Prognostic value of disulfidptosis-associated genes in gastric cancer: a comprehensive analysis.

Objective: Disulfidptosis is a newly identified type of nonapoptotic programmed cell death related to mechanisms such as ferroptosis, cuproptosis, pyroptosis, and necrotic apoptosis. This study explores the role of disulfidptosis-related long non-coding RNAs (DRLs) in gastric cancer and their potential as prognostic biomarkers.

Method: We developed a prognostic model using DRL scores to classify patients based on disulfidptosis activity. We evaluated these scores for correlations with drug sensitivity, tumor microenvironment (TME) features, tumor mutational burden (TMB), and prognosis. Potential disulfidptosis-related signaling pathways were screened, identifying FRMD6-AS as a promising therapeutic target. FRMD6-AS expression was further validated using real-time fluorescent quantitative PCR (qRT-PCR).

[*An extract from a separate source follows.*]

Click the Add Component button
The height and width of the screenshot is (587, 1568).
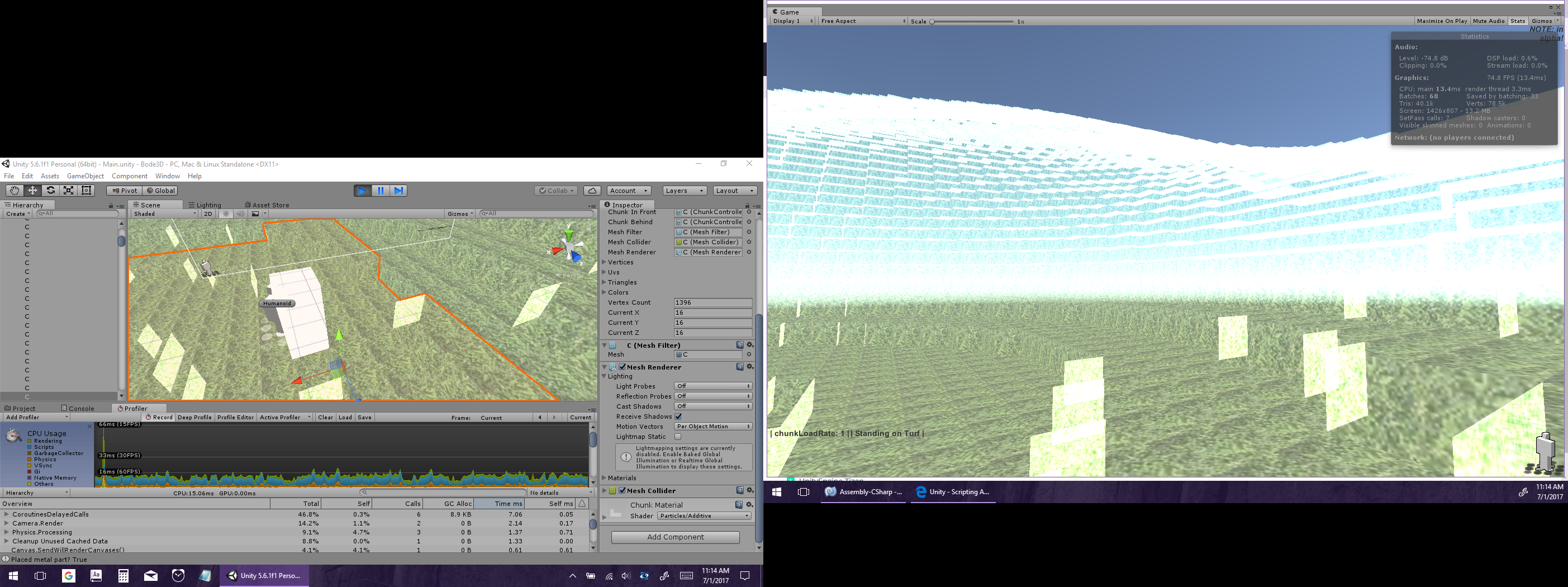pos(675,537)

Results: The DRL-based prognostic model, established through univariate and multivariate Cox regression and LASSO regression analyses, outperformed traditional models in predicting prognosis. We divided samples into high-risk and low-risk groups based on DRL scores, finding that the low-risk group had a significantly higher survival rate (P < 0.05). A high-precision prediction model incorporating DRL scores, age, sex, grade, and stage showed strong predictive value and consistency with actual outcomes. High DRL scores correlated with higher TME scores and lower TMB. Key signaling axes identified were AC129507.1/(FLNA, TLN1)/FOCAL ADHESION and AC107021.2/MYH10/(TIGHT JUNCTION, VIRAL MYOCARDITIS, REGULATION OF ACTIN CYTOSKELETON). Potentially effective drugs, including BMS-754807, dabrafenib, and JQ1, were identified. FRMD6-AS emerged as a potential target for gastric cancer treatment.

Conclusions: This study developed a novel prognostic model for gastric cancer using DRLs, identifying two key signaling axes related to prognosis. JQ1 may be an effective treatment, and FRMD6-AS could be a promising therapeutic target.